_Supplied data:_
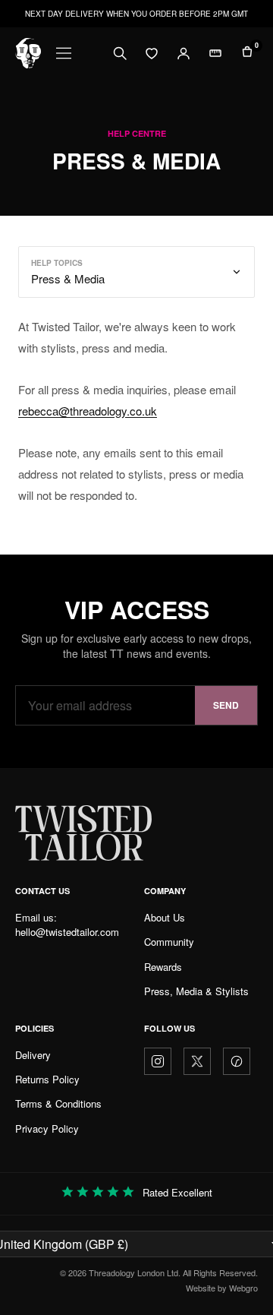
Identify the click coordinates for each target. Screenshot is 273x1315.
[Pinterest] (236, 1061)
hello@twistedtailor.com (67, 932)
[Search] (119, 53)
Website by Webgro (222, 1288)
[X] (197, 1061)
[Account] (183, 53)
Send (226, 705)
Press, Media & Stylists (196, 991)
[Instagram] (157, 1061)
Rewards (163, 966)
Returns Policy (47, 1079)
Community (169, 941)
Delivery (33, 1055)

--

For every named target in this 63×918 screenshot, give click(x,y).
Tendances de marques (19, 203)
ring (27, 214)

_Exercise brief:_ Reproduce the material starting at the line that contains "[Search] (119, 53)" and stopping after the line that contains "Delivery (33, 1055)", renaming "Rewards" to "Loyalty Program" and leaving everything else unchanged.

_Solution to the problem:_
[Search] (119, 53)
Website by Webgro (222, 1288)
[X] (197, 1061)
[Account] (183, 53)
Send (226, 705)
Press, Media & Stylists (196, 991)
[Instagram] (157, 1061)
Loyalty Program (163, 966)
Returns Policy (47, 1079)
Community (169, 941)
Delivery (33, 1055)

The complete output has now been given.